Several aspects of warfare play a role in explaining the evolution of South Asia’s state system. First, the political setup of South Asia and its many rulers created the conditions that made a successful invasion easier. In Chapter IV of The Prince, Machiavelli argues that states with many lords are easy to conquer but hard to rule, an observation that is apt for India. Machiavelli argues that such states contain “barons [who] have states and their own subjects, who recognize them as lords and hold them in natural affection…”[109] This is an “ancient body of lords, acknowledged by their own subjects, and beloved by them; they have their own prerogatives…the king [cannot] take these away except at his peril.”[110] The presence of so many local rulers makes a unitary military response difficult for any state, especially the states of India. In a paragraph that closely mirrors the political development of India, Machiavelli summarizes that

One can easily enter there by gaining over some baron of the kingdom, for one always finds malcontents and such as desire a change. Such men, for the reasons given, can open the way into the state and render the victory easy; but if you wish to hold it afterwards, you meet with infinite difficulties, both from those who have assisted you and from those you have crushed. Nor is it enough for you to have exterminated the family of the prince, because the lords that remain make themselves the heads of fresh movements against you, and as you are unable either to satisfy or exterminate them, that state is lost whenever time brings the opportunity.[111]

Indeed Babur noted in his memoirs that it was easy to hire or bribe men before major battles.[112]

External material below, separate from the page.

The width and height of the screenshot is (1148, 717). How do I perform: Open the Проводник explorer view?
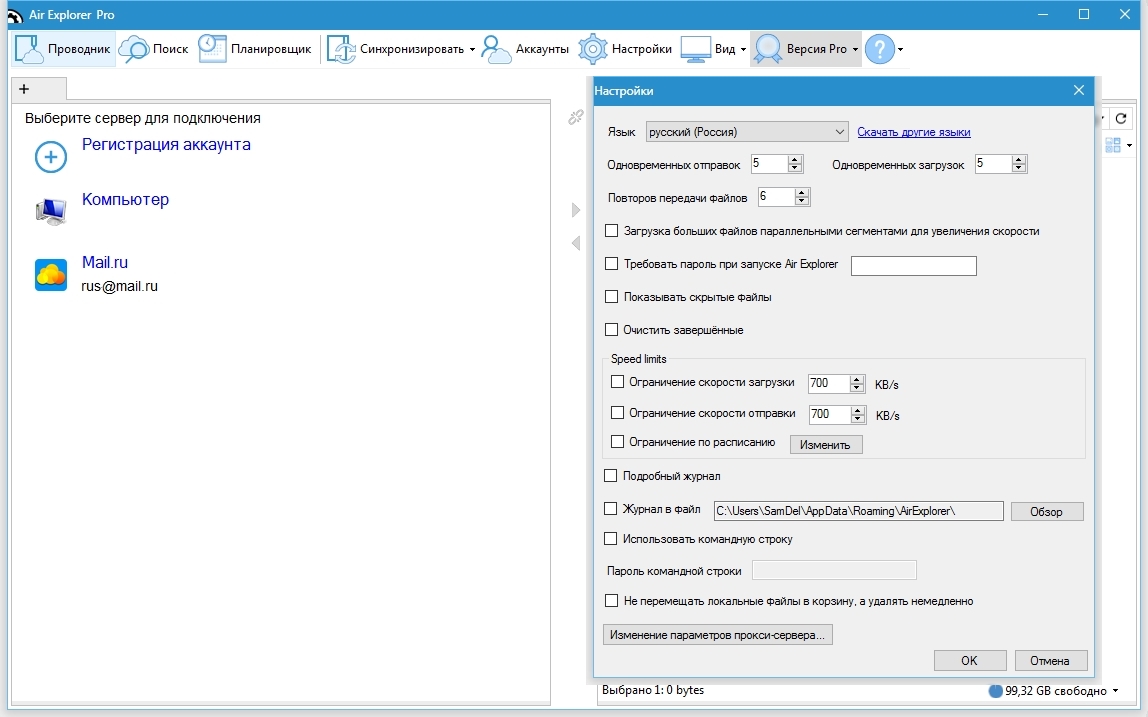click(x=62, y=49)
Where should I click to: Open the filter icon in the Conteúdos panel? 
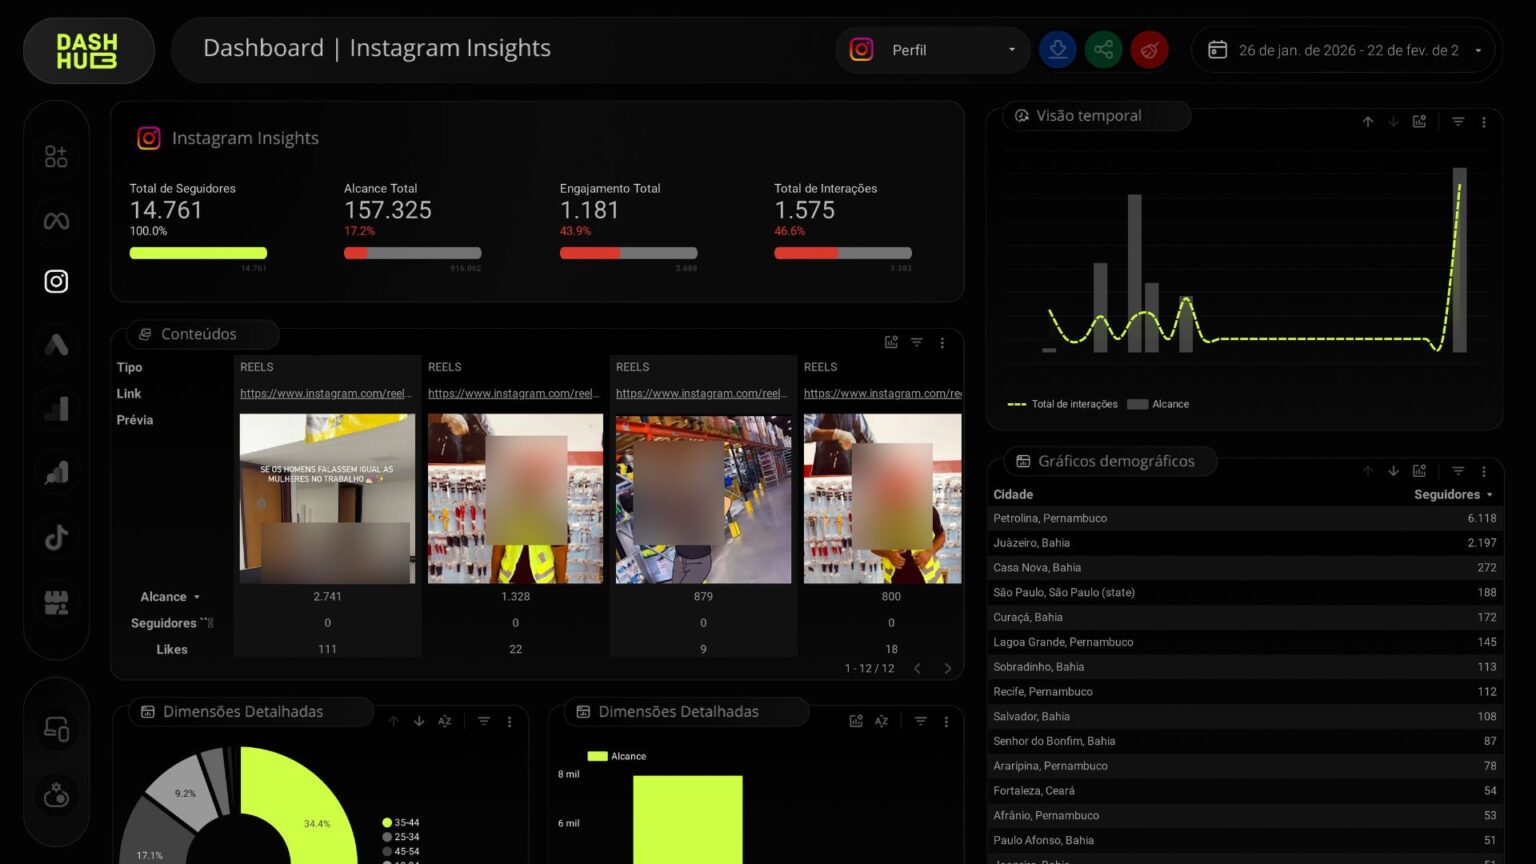pos(916,342)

Secondly, Indic states could not put up a strong fight against Turkic armies in open battle, which allowed their penetration of India in the first place. Had Indian armies been more effective in battle, this could have prevented the establishment of non-Indic type states in India. It is also especially important to note that no strong state stood on the plains of Punjab near the Khyber Pass on the borders of today’s Afghanistan, from where almost all foreign armies, save the British, have entered India. Thus, India did not have strong states on its frontiers that could have taken the hit while other states developed behind them, as was the case in Europe, where Russia and the Byzantine Empire both absorbed most foreign incursions.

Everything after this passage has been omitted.